Work instructions >> Where a line of the records holds the string "named", copy that line.

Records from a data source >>
▬▬▬

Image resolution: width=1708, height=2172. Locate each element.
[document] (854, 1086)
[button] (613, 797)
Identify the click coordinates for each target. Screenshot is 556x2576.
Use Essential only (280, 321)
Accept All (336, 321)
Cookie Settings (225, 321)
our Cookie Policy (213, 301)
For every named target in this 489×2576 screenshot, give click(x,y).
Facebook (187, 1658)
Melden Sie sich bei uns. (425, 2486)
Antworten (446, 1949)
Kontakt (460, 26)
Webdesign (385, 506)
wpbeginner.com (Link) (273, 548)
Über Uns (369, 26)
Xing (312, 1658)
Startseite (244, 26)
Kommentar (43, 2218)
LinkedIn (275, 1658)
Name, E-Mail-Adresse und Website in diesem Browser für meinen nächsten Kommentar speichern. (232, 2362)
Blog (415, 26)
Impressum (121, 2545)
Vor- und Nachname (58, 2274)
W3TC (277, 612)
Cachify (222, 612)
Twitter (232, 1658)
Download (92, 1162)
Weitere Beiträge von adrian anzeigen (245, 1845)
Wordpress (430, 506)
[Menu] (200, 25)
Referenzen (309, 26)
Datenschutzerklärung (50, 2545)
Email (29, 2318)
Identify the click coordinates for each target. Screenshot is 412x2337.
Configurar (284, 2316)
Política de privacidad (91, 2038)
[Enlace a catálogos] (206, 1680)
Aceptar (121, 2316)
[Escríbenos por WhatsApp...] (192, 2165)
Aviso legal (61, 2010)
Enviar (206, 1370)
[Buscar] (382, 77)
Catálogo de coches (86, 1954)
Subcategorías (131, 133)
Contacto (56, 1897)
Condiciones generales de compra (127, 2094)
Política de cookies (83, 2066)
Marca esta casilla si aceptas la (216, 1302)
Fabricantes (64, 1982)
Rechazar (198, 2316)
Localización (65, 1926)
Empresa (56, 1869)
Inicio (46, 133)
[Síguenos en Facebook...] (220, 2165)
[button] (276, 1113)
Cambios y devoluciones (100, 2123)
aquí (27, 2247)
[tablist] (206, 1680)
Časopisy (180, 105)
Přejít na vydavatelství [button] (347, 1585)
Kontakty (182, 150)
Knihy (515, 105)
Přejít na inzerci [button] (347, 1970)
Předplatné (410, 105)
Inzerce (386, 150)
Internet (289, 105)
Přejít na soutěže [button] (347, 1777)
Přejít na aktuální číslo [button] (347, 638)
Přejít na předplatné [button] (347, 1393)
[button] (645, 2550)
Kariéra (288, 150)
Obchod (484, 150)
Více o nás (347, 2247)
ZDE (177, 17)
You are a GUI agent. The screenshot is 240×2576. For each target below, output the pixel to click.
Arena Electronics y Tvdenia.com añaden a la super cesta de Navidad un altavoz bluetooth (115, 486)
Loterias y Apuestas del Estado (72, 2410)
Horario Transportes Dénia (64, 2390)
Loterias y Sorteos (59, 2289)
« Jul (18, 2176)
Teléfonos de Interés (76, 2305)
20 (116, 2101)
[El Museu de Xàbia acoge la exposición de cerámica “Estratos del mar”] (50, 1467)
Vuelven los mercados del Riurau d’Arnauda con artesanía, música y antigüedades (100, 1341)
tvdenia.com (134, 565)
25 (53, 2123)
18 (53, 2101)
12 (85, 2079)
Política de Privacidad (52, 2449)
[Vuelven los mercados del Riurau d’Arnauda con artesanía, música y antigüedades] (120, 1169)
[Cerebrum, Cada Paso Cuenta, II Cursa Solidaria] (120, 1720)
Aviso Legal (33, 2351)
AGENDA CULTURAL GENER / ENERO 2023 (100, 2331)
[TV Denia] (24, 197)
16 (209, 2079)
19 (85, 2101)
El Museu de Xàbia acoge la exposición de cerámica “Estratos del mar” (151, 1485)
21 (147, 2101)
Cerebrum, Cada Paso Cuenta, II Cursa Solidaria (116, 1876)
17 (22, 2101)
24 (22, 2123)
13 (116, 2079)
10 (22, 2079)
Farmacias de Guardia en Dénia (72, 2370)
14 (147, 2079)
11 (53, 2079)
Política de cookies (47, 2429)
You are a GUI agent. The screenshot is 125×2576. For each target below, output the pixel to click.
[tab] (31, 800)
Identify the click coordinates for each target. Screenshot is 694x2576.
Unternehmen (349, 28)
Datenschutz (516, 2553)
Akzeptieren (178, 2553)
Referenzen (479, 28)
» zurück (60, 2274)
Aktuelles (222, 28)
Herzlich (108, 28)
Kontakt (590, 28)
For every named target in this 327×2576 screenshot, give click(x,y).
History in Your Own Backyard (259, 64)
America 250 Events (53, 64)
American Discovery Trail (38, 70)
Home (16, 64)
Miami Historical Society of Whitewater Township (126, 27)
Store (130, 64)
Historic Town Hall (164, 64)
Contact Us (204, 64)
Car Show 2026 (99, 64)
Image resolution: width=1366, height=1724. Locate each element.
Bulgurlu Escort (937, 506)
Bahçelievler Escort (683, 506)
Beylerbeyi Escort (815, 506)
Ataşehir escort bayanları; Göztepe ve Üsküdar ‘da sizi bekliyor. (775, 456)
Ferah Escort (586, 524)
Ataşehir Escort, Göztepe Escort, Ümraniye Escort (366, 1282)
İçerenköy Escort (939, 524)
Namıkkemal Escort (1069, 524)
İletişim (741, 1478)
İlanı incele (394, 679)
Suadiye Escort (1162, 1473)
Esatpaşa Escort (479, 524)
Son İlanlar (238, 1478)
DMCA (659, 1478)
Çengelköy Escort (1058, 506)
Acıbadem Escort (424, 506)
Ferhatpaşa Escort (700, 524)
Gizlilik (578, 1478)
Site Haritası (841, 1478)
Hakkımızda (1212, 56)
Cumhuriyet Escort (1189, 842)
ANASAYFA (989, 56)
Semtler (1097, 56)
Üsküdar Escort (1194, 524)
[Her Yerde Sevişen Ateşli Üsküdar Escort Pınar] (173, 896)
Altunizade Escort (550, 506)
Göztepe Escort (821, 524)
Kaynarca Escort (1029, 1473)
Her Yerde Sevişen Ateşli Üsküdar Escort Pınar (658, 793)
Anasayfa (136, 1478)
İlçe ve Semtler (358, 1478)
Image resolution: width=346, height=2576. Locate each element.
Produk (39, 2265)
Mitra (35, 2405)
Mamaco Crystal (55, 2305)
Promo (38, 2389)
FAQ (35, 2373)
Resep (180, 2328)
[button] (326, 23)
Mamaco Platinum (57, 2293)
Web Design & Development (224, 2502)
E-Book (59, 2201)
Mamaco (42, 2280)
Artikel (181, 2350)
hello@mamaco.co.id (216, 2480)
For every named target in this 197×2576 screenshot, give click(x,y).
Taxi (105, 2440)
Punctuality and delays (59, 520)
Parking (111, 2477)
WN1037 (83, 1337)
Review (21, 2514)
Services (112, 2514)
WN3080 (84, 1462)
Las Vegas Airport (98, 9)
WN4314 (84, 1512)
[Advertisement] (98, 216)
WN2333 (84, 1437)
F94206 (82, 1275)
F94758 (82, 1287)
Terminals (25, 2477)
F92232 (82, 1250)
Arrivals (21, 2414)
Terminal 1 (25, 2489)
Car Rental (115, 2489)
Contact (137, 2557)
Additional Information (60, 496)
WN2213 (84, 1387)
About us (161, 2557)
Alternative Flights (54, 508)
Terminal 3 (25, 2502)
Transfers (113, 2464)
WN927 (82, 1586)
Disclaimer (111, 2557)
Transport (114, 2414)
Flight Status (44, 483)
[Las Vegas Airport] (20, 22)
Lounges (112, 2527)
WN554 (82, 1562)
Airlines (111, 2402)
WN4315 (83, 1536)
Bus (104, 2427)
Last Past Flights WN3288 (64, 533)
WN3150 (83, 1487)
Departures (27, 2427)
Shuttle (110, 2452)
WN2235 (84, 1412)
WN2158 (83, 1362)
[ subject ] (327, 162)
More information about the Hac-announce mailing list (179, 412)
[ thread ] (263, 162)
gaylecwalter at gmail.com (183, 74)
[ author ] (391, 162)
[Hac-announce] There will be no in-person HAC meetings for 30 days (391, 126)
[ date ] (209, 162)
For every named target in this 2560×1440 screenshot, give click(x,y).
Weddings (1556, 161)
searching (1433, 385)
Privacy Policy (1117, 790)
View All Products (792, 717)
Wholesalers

▬▬▬

Your solution >>
For every named target in this 489×2576 screenshot, give click(x,y).
For every named target in this 327×2576 screenshot, give click(x,y).
For every named target in this 197×2576 screenshot, give click(x,y).
For every named target in this 2560×1440 screenshot, give click(x,y).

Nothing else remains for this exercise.